The ul:// URI format automatically downloads and configures your dataset. The model is automatically linked to the dataset on the platform (see Using Platform Datasets).

Billing

Training costs are based on GPU usage:

Cost Estimation

Before training starts, the platform estimates total cost by:

Estimating seconds per epoch from dataset size, model complexity, image size, batch size, and GPU speed
Calculating total training time by multiplying seconds per epoch by the number of epochs, then adding startup overhead
Computing the estimated cost from total training hours multiplied by the GPU's hourly rate

Factors affecting cost:

Factor	Impact
Dataset Size	More images = longer training time (baseline: ~2.8s compute per 1000 images on RTX 4090)
Model Size	Larger models (m, l, x) train slower than (n, s)
Number of Epochs	Direct multiplier on training time
Image Size	Larger imgsz increases computation: 320px=0.25x, 640px=1.0x (baseline), 1280px=4.0x
Batch Size	Larger batches are more efficient (batch 32 = ~0.85x time, batch 8 = ~1.2x time vs batch 16 baseline)
GPU Speed	Faster GPUs reduce training time (e.g., H100 SXM = ~3.4x faster than RTX 4090)
Startup Overhead	Up to 5 minutes for instance initialization, data download, and warmup (scales with dataset size)

Cost Examples

!!! note "Estimates"

Cost estimates are approximate and depend on many factors. The training dialog shows a real-time estimate before you start training.
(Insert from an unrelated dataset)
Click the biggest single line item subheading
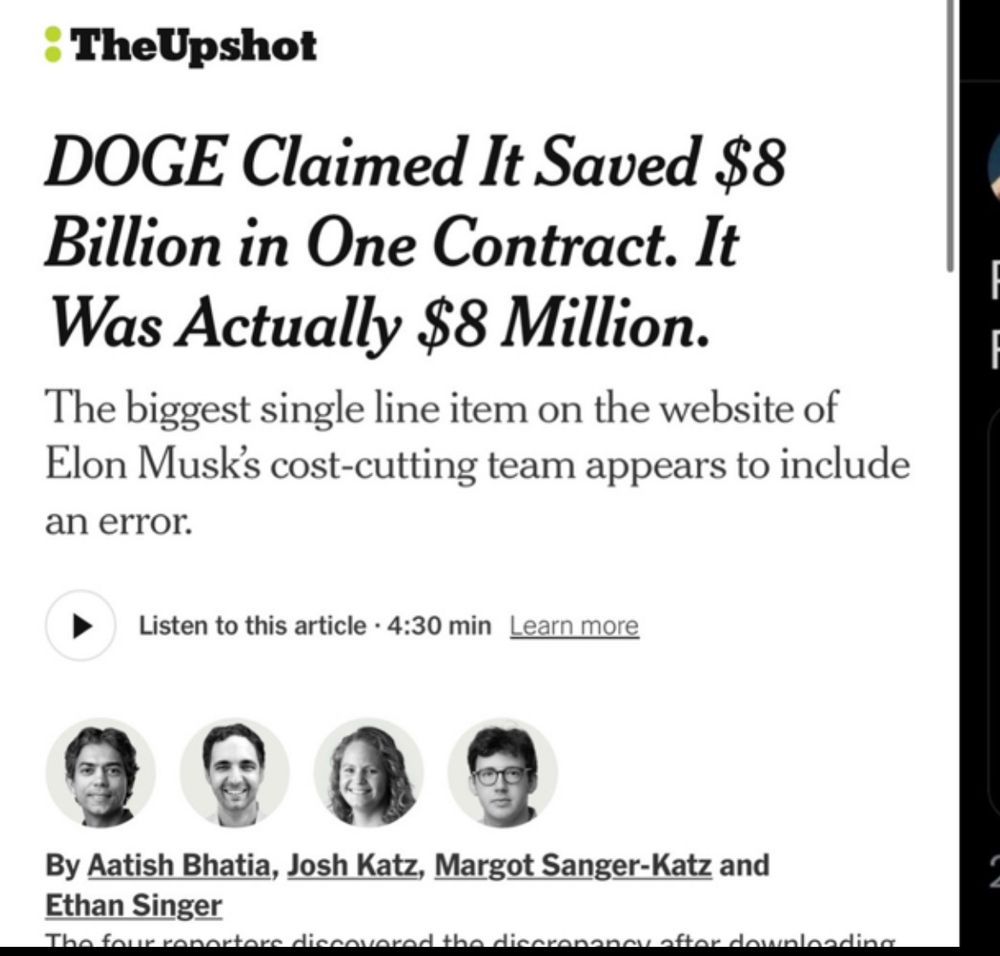 477,464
Scenario	GPU	Estimated Cost
500 images, YOLO26n, 50 epochs	RTX 4090	~$0.50
1000 images, YOLO26n, 100 epochs	RTX PRO 6000	~$5
5000 images, YOLO26s, 100 epochs	H100 SXM	~$23

Billing Flow

graph LR
    A[Estimate Cost] --> B[Balance Check]
    B --> C[Train]
    C --> D[Charge Actual Runtime]

    style A fill:#2196F3,color:#fff
    style B fill:#FF9800,color:#fff
    style C fill:#9C27B0,color:#fff
    style D fill:#4CAF50,color:#fff

Cloud training billing flow:

Estimate: Cost calculated before training starts
Balance Check: Available credits are checked before launch
Train: Job runs on selected compute
Charge: Final cost is based on actual runtime

!!! success "Consumer Protection"

Billing tracks actual compute usage, including partial runs that are cancelled. **You are never charged for failed training runs.**

Billing by Job Status

Status	Charged?
Completed	Yes — actual GPU time used
Cancelled	Yes — GPU time from start to cancellation
Failed	No — failed runs are not charged
Stuck	Partial — only actual training time charged

!!! tip "No Charge for Errors"

If a training run fails due to a configuration error, out-of-memory issue, or any other failure, you are **not charged**. Only successful compute time is billed. Stuck jobs (no activity for 4+ hours) are automatically terminated and charged only for the time the GPU was actively training, not the idle time.

Payment Methods

Method	Description
Account Balance	Pre-loaded credits
Pay Per Job	Charge at job completion

!!! note "Minimum Balance"

Training start requires a positive available balance and enough credits for the estimated job cost.

View Training Costs

After training, view detailed costs in the Billing tab:

Per-epoch cost breakdown
Total GPU time
Download cost report

Training Tips

Choose the Right Model Size

Model	Parameters	Best For
YOLO26n	2.4M	Real-time, edge devices
YOLO26s	9.5M	Balanced speed/accuracy
YOLO26m	20.4M	Higher accuracy
YOLO26l	24.8M	Production accuracy
YOLO26x	55.7M	Maximum accuracy

Optimize Training Time

!!! tip "Cost-Saving Strategies"

1. **Start small**: Test with 10-20 epochs on a budget GPU to verify your dataset and config work
2. **Use appropriate GPU**: RTX PRO 6000 handles most workloads well
3. **Validate dataset**: Fix labeling issues before spending on training
4. **Monitor early**: Cancel training if loss plateaus — you only pay for compute time used

Troubleshooting

Issue	Solution
Training stuck at 0%	Check dataset format, retry
Out of memory	Reduce batch size or use larger GPU
Poor accuracy	Increase epochs, check data quality
Training slow	Consider faster GPU
Task mismatch error	Ensure model and dataset tasks match

FAQ

How long does training take?

Training time depends on:

Dataset size
Model size
Number of epochs
GPU selected

Typical times (1000 images, 100 epochs):

Model	RTX PRO 6000	A100 SXM
YOLO26n	~20 min	~15 min
YOLO26m	~40 min	~30 min
YOLO26x	~80 min	~60 min

!!! note "Approximate Times"

Training times are approximate and vary with dataset complexity, augmentation settings, and batch size. Use the training dialog's cost estimate for more accurate predictions.

Can I train overnight?

Yes, training continues until completion. You'll receive a notification when training finishes. Make sure your account has sufficient balance for epoch-based training.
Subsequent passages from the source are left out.